Zunächst durfte man einem witzigen Dialog zwischen KGK-Kassierer Boris Mühlbauer und Geschäftsführer Tobias Guldner lauschen - was gar nicht so leicht war, denn die beiden waren dabei permanent mit dem Sägen eines Baumstammes beschäftigt. Die beiden tauschten sich darüber aus, was in diesem Jahr angesichts der Corona-Pandemie alles nicht geht: von dem Aufstellen einer Bühne mit Live-Musik über das Kinderkarussell bis hin zu Essensständen: Alles würde zu viele Leute anlocken. "Das genehmigt uns der Christian net", gab Guldner im Hinblick auf den Bürgermeister zu Bedenken.

Auch "Putzaktionen" mit Staubwedel und Wischtuch der KGK-Mitglieder am Lindeneck erwiesen sich in diesem Jahr ohne tatsächliches Straßenfest als nutzlos. Alles vergebliche Mühen, die man ohne das Lindenblütenfest auch sein lassen konnte.

Fassanstich einmal anders

In einem kleinen Sketch zeigte Bürgermeister Christian Seitz sein komödiantisches Talent. Dessen Terminkalender wurde nicht rechtzeitig aktualisiert, und als ihm der Kalender seines Smartphones den Beginn des Lindenblütenfests signalisierte, machte er sich einfach wie gewohnt auf den Weg dorthin - nur, um natürlich ein komplett verwaistes Lindeneck vorzufinden. "Hier ist ja überhaupt keiner! Wo ist denn das ganze Volk?", fragte sich der Rathauschef und suchte zunächst vergeblich nach einem Fass zum Anstechen.

Ein kleines Freibier-Fass fand sich dann aber doch noch, und mit dem Rad machte sich Seitz auf zum Anstich im kleinsten Kreis - Böllerschütze inklusive, wenn auch ohne den üblichen lauten Schuss.

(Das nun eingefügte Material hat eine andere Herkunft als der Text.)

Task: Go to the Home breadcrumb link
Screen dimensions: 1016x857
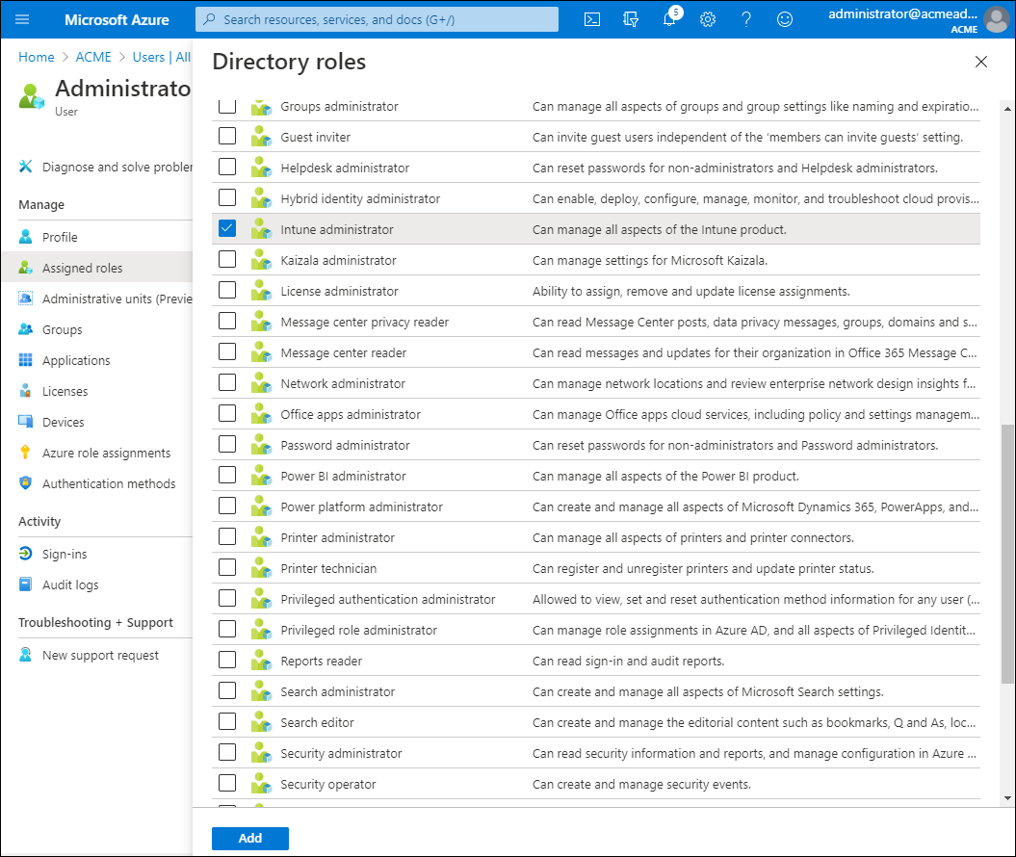Action: click(x=37, y=57)
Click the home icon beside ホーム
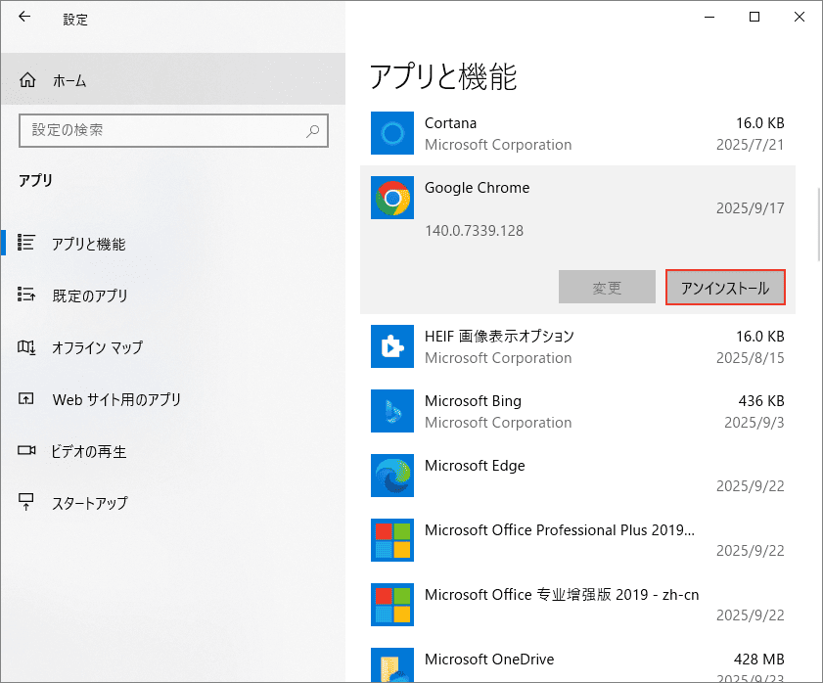 [27, 80]
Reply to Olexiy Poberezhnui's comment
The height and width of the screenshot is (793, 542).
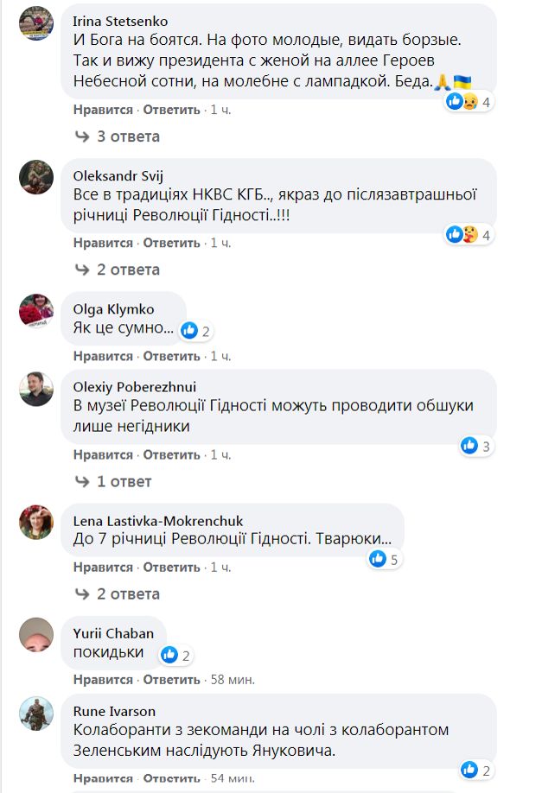coord(171,454)
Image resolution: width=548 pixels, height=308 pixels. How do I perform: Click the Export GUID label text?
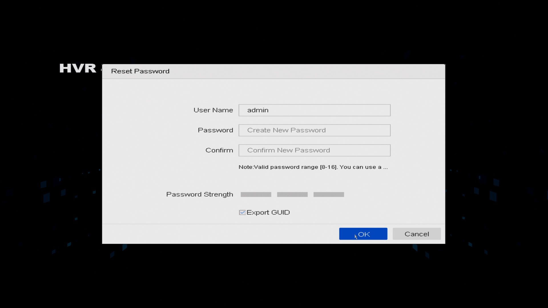(x=268, y=212)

Luftballons, Bowle und Grillgut

Und auch die anderen markanten Ereignisse eines jeden Lindenblütenfestes fanden ihren Weg in das knapp 14-minütige Video: Eine Variation des alljährlichen Luftballonwettbewerbs führte diesmal Michael Wipfler alleine im aufblasbaren Pool im eigenen Garten durch, eine Anleitung zum Mixen einer eigenen Erdbeerbowle wurde geliefert, die Präsentation eines Bratwurststandes machte Appetit auf das eigenhändige Grillen und die Kerbeborschen präsentierten "zusammen" in einzeln aufgenommenen Videos - und das erstaunlich synchron - einen launigen Trinkspruch, bevor man schließlich ins nächste Video wechseln konnte: Die Partyband Deja vu nahm extra für das Lindenblütenfest 2021 ein komplettes Konzert auf, das sicher in vielen Wohnzimmern und Gärten für kleine Lindenblütenfeste im privaten Rahmen die passende musikalische Untermalung bot.

Und auch wenn sich natürlich alle wünschen, dass im nächsten Jahr endlich wieder im vollen Umfang auf Kriftels Straßen gefeiert werden kann, so erwies sich doch auch dieses Trostpflaster in bewegten Bildern als willkommener Ersatz, der deutlich machte: Die KGK denkt auch in Krisenzeiten an die Freunde des Lindenblütenfestes.